【市民は急いでいない】EV普及率、楽観視できず 英国自動車工業会が予測 政府予測とずれ
公開 : 2021.08.10 18:05
2035年にエンジン車の販売が禁止される英国で、EVの普及率を巡り政府諮問機関と自動車業界の意見が対立。
政府機関の予測は楽観的?
この1年半で学んだことがあるとすれば、未来予測を鵜呑みにすることは危険であるということだ。英国のSMMT(自動車工業会)は、国内における2035年までのEV普及率の予測を発表した。
EV購入時の補助金から充電ネットワークの拡充、需要に見合ったモデルの発売まで、さまざまな前提を置かなければならないため、必然的に欠陥のある予測となるが、とても興味深いものである。
SMMTは、「高」、「中」、「低」の3つの予測シナリオを用意している。

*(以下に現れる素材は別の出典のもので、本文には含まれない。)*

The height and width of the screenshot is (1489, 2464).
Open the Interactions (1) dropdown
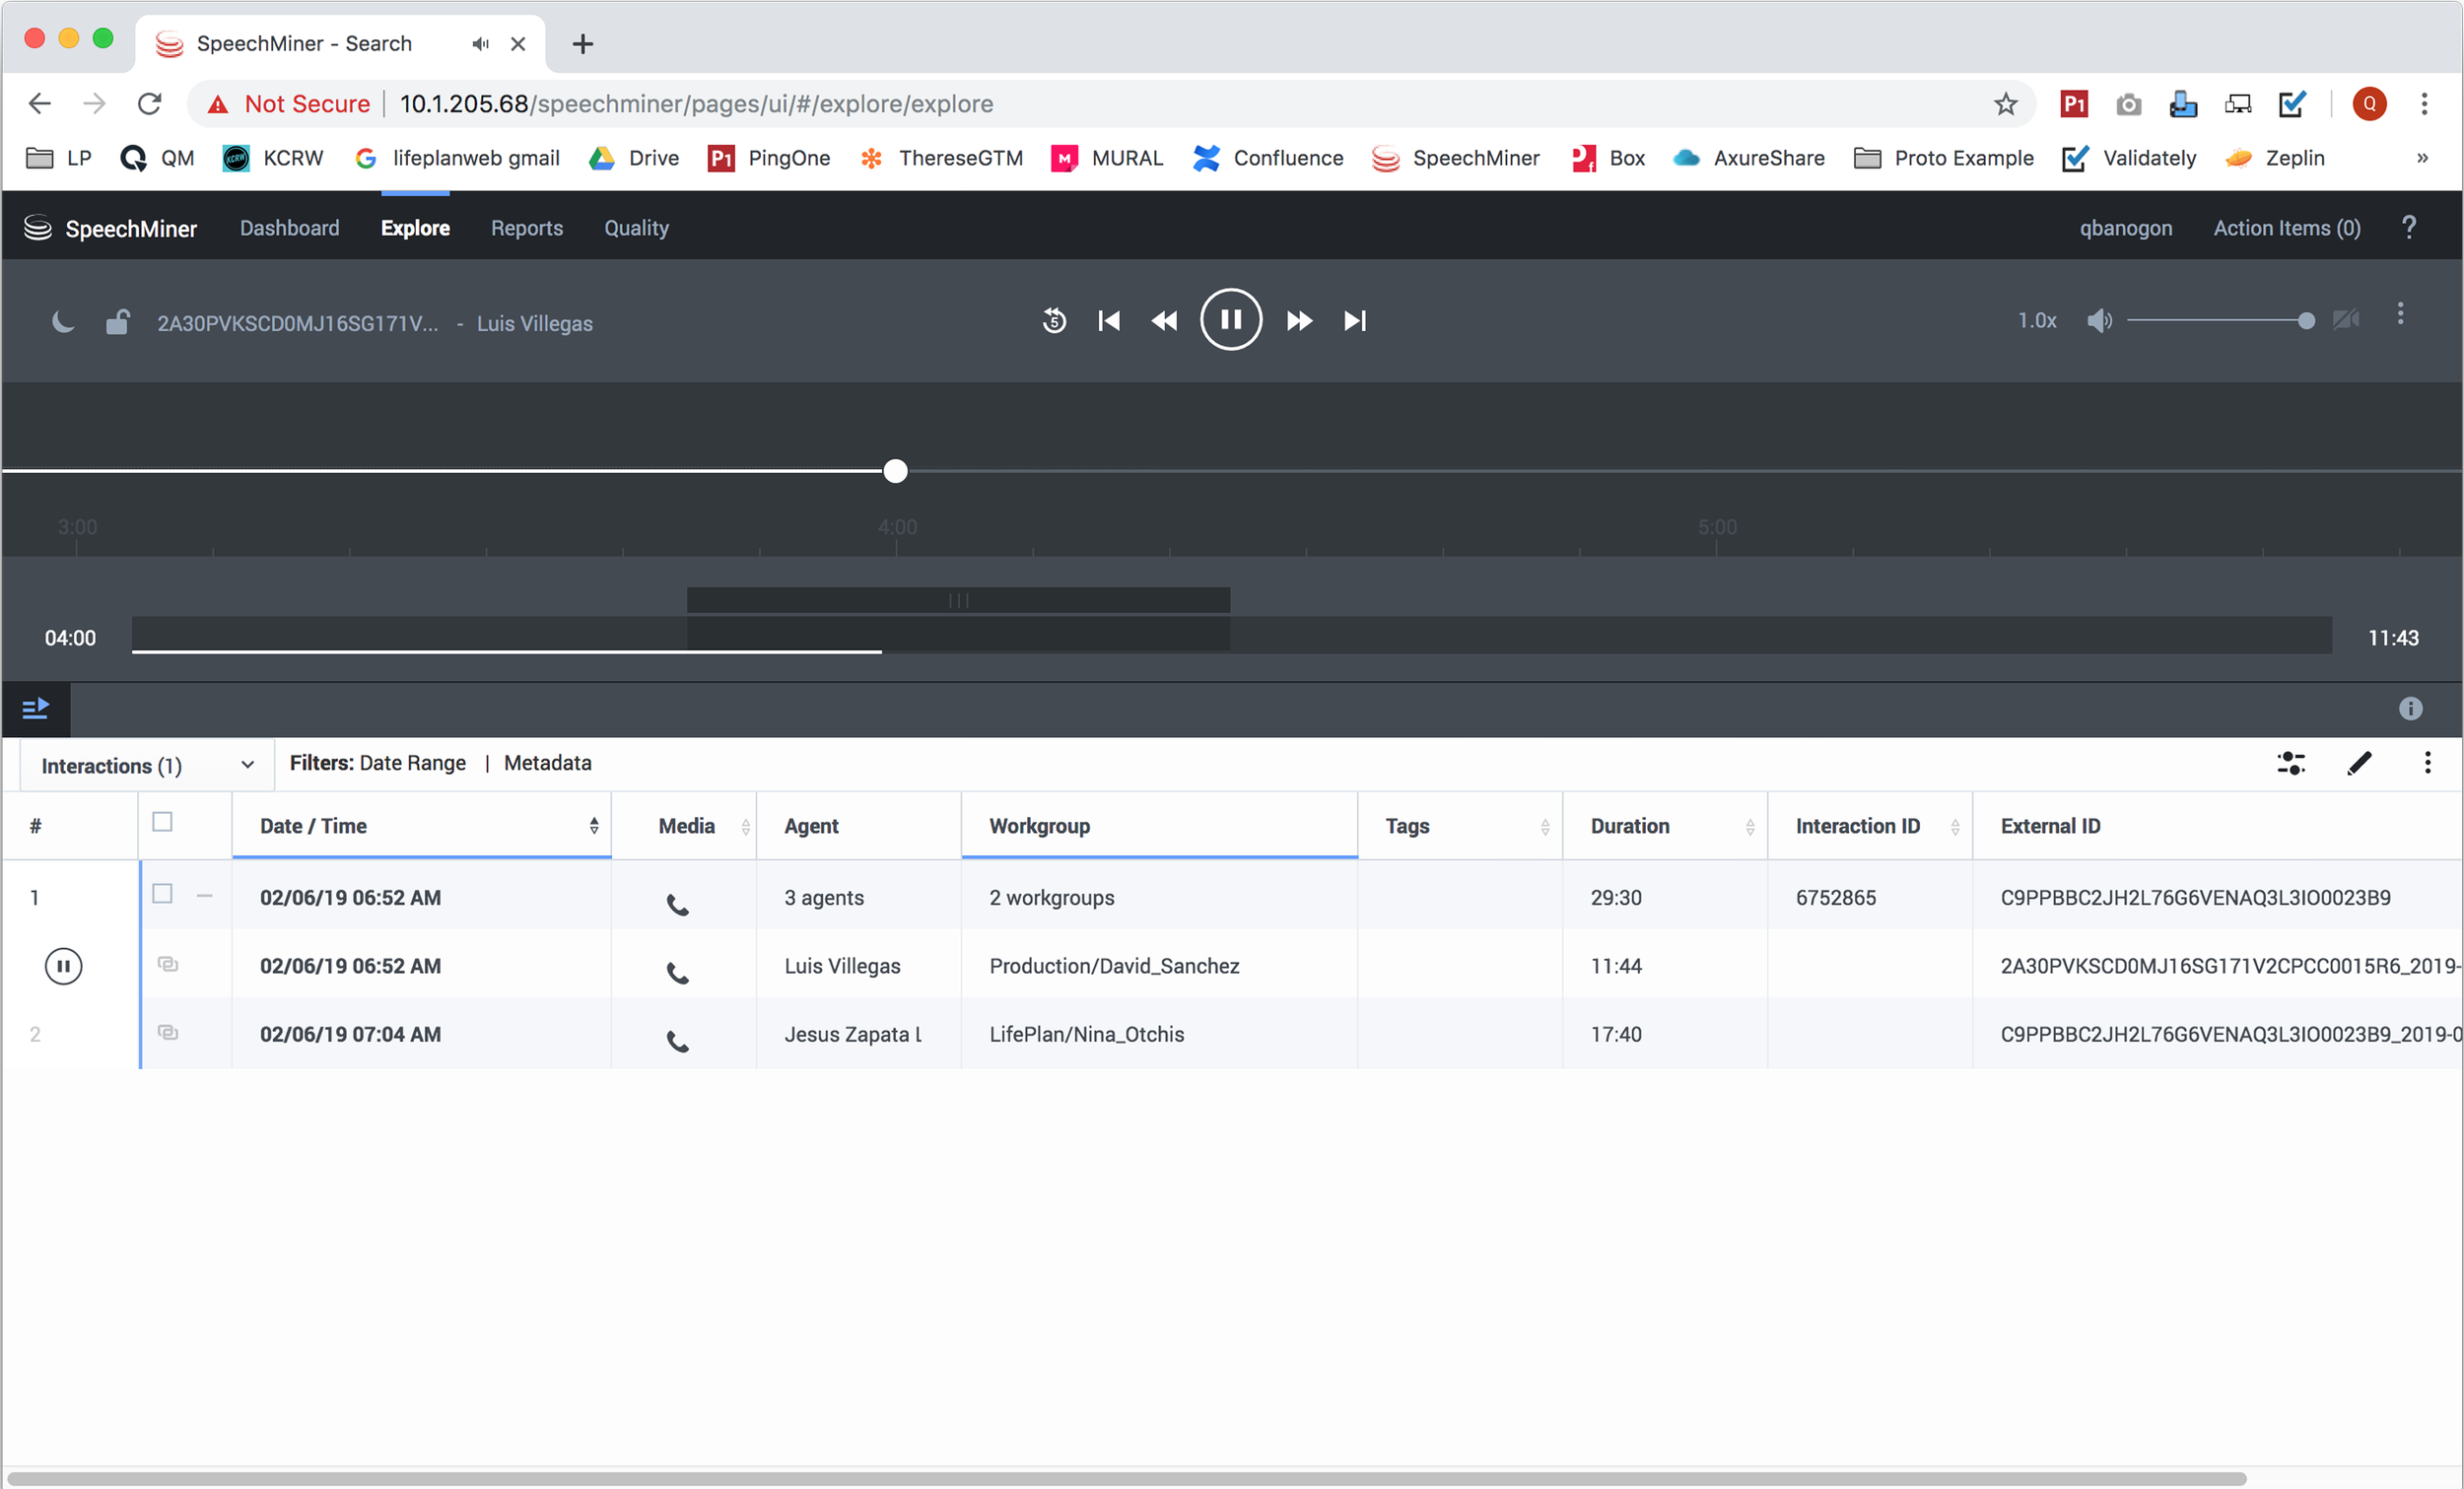coord(147,766)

言い換えれば、最良と最悪、そしてその中間のケースだ。
「中」のシナリオでは、2026年の英国EV登録台数は70万台(今年は約16万5000台)と予測され、VAT(付加価値税)の完全凍結と補助金制度が強化されれば130万台に増える可能性があるとしている。英国全体の新車登録台数が230万台と予測されることから、半分以上が電動化されることになる。
2025年には登録台数の25%がEVとなり、ICEの新車販売が禁止される2030年には70%まで増加する(ハイブリッド車が禁止される2035年には100%となる)と見られている。

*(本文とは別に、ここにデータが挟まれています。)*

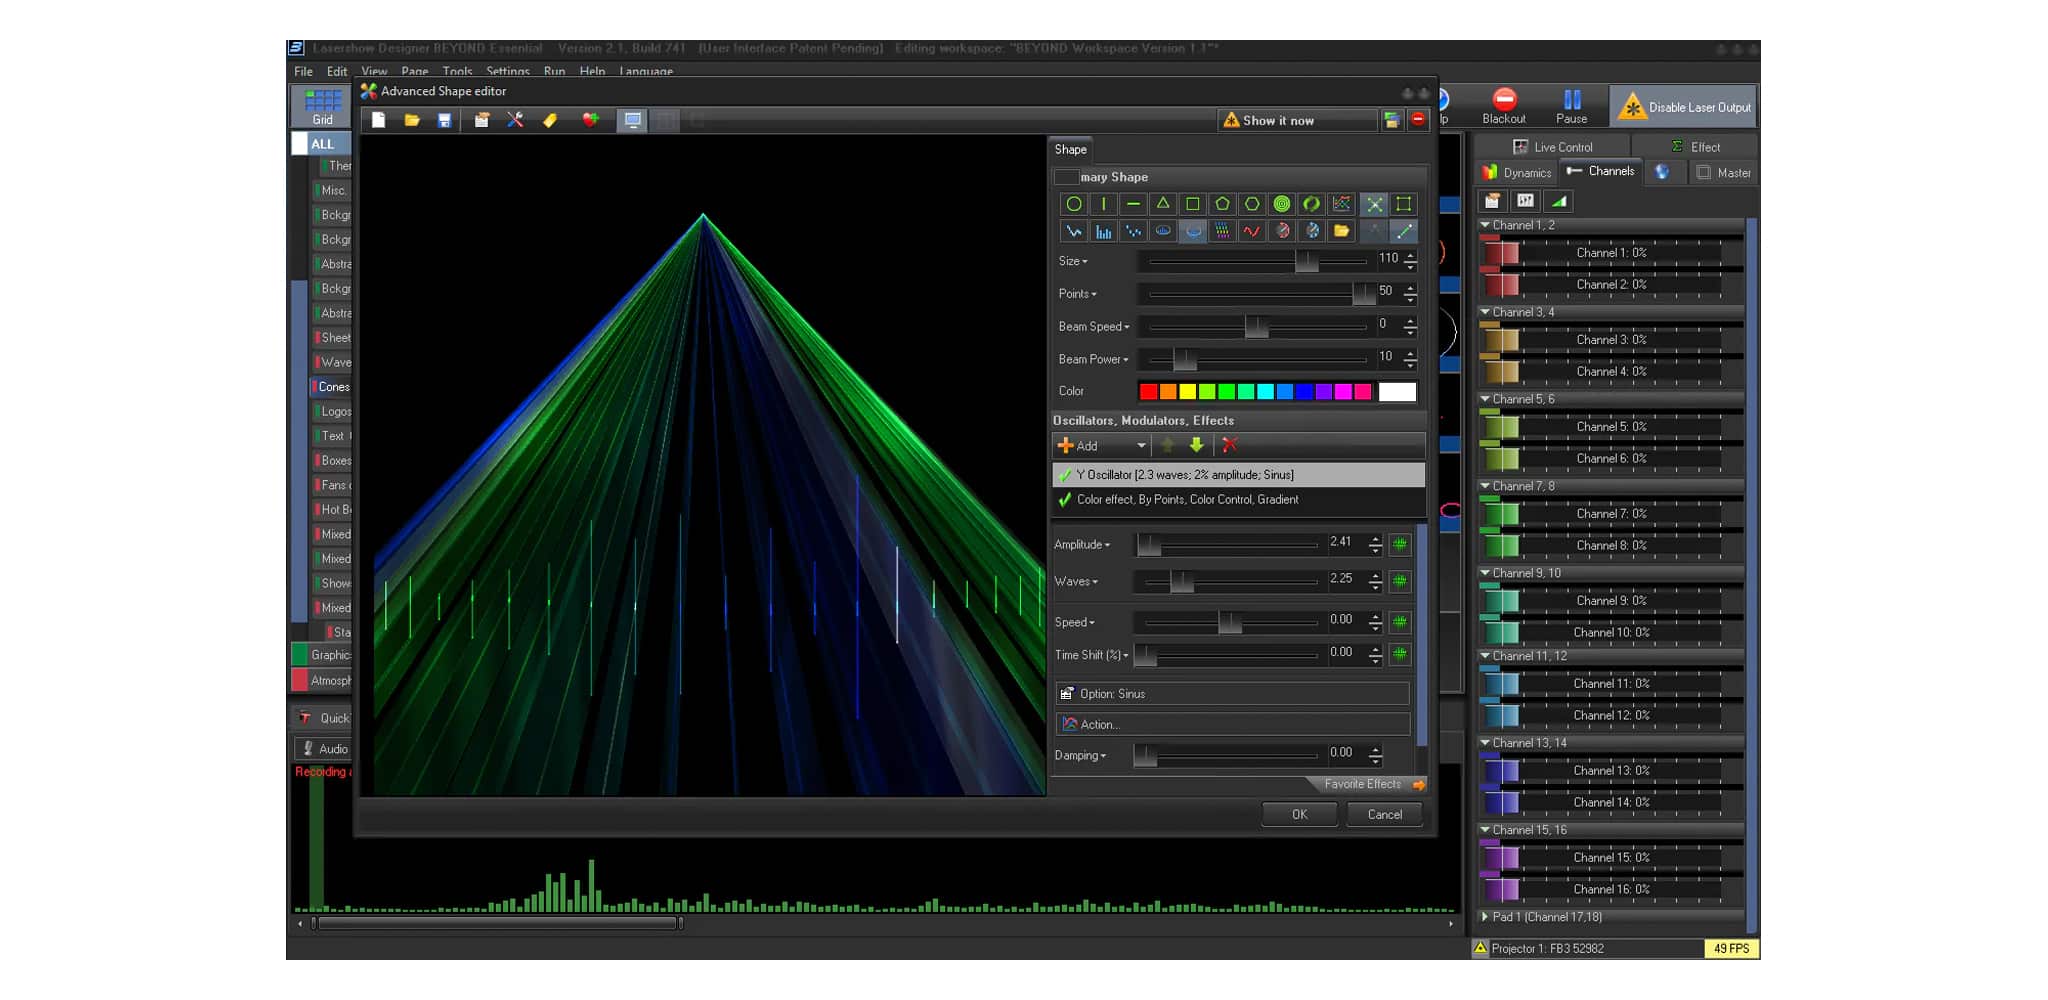Expand Pad 1 (Channel 17,18) section
This screenshot has height=1000, width=2048.
1485,917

しかし、これはあくまで新車の販売台数であり、実際に道路を走るクルマのEVの割合はどうなるかというと、2030年はわずか20%、2035年も46%にしかならない。つまり、半分以上はまだICE車ということだ。
そこから14年後にICE車が廃車を迎えると仮定すると、現在50歳以上の人がEVに乗ることはないかもしれない。それまでにEVの価格と性能が魅力的なものになることを期待したいところだが。
SMMTは、最良のシナリオでも、英国のCCC(気候変動委員会)の第6次炭素予算の目標を達成できないと予測している。第6次炭素予算は2020年12月に発表されたもので、2033年から2037年の温室効果ガス排出量の上限などを定めたものだ。英国政府はこの予算をもとに政策を決定しているため、SMMTとの食い違いは大きな懸念材料となる。
CCCは、ICE車の販売が禁止される2030年には、新車登録台数の97%がEVになると予測している。SMMTの予測よりもはるかに多い数字だが、EVの普及に期待しているのか、それともPHEVの販売を過小評価しているのか、どちらともいえない。
双方の思惑があるのは当然だが、このギャップは、楽観主義と慎重な現実主義の違いを浮き彫りにしている。また、EVへの移行予測がいかに困難であるかを示すものでもある。